**Goal of the exercise**
From the first line to the last, please write out the data exactly.

==== Dataset records

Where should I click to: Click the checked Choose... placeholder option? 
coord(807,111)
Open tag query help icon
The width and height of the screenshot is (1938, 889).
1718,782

========

**Answer section**
Where should I click to: Click the checked Choose... placeholder option? 
coord(807,111)
Open tag query help icon
The width and height of the screenshot is (1938, 889).
1718,782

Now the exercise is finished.